Regular readers of IPR are by now familiar with California’s “Top Two” Proposition 14, which would have the effect of eliminating all or almost all third party and independent candidates from the general election ballot, removing party labels from the primary ballot, and ending all write-in voting in the most populous US State. IPR’s first (and so far only) official editorial, against Prop 14, is here. The vote will be held this Tuesday, June 8. IPR’s articles on Prop 14 are among the top Google News results for “prop 14” and “top two.”
What many IPR readers may not know, however, was that there was a previous Prop 14 in California, way back in the 1960s, which many believed discriminated against racial minorities (much as the current Prop 14 is believed by many to discriminate against political minorities). The California and US Supreme Courts came to that conclusion about the earlier Prop 14 in the 1960s. If the new Prop 14 passes on Tuesday, it is likely that the California and US Supreme Courts will once again be asked to consider whether a California Prop 14 unconstitutionally discriminates against the rights of certain minorities.
Wikipedia article text follows.
See the link for sources, links, and future revisions.
California Proposition 14 was a 1964 ballot proposition that amended the California state constitution, nullifying the Rumford Fair Housing Act. Proposition 14 was declared unconstitutional by the California Supreme Court in 1966. The decision of the California Supreme Court was affirmed by the U.S. Supreme Court in 1967 in Reitman v. Mulkey.
Rumford Fair Housing Act
The Rumford Fair Housing Act was a law passed in 1963 by the state of California to help end racial discrimination by property owners and landlords who refused to rent or sell their property to “colored” customers. It was drafted by William Byron Rumford, the first African American from Northern California to serve in the legislature. The Act provided that landlords could not deny people housing because of ethnicity, religion, sex, marital status, physical handicap, or familial status.
Many of these property owners disagreed with this act. Many felt that it was too restrictive and represented unfair interference by state government in private affairs. Thus, in 1964, the California Real Estate Association sponsored an initiative to counteract the effects of the Act.
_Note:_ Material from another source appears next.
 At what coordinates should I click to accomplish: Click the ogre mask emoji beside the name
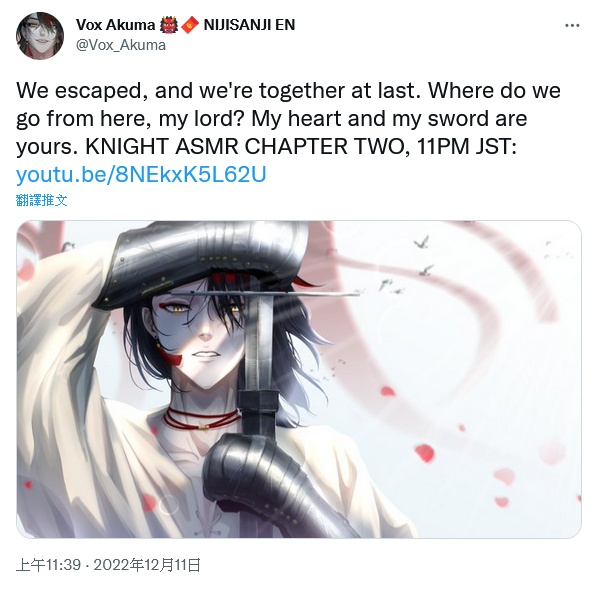click(169, 25)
The initiative, numbered Proposition 14 when it was certified for the ballot, was to add an amendment to the constitution of California. This amendment would provide, in part, as follows:
Neither the State nor any subdivision or agency thereof shall deny, limit or abridge, directly or indirectly, the right of any person, who is willing or desires to sell, lease or rent any part or all of his real property, to decline to sell, lease or rent such property to such person or persons as he, in his absolute discretion, chooses.
Following much publicity the proposition gained the endorsement of many large conservative political groups, including the John Birch Society and the California Republican Assembly. As these and other groups endorsed the proposal it became increasingly more popular and the petition to have the proposition added to the ballot garnered over one million signatures. This was more than twice the 480,000 signatures that were required. The initiative proved to be overwhelmingly popular, and was passed by a 65% majority vote in the 1964 California elections.
Soon after it was passed, the federal government cut off all housing funds to California. With the support of Governor Edmund G. Brown, the constitutionality of the measure was challenged soon afterward. In 1966, the California Supreme Court held that the proposition was unconstitutional because it violated the equal protection and due process provisions of the California Constitution.
The US Supreme Court in the case of Reitman v. Mulkey affirmed the decision of the California Supreme Court and stated that the proposition violated the Fourteenth Amendment to the United States Constitution. This decision established an important precedent that states could remove a constitutional amendment passed by initiative, if the amendment encouraged racial discrimination.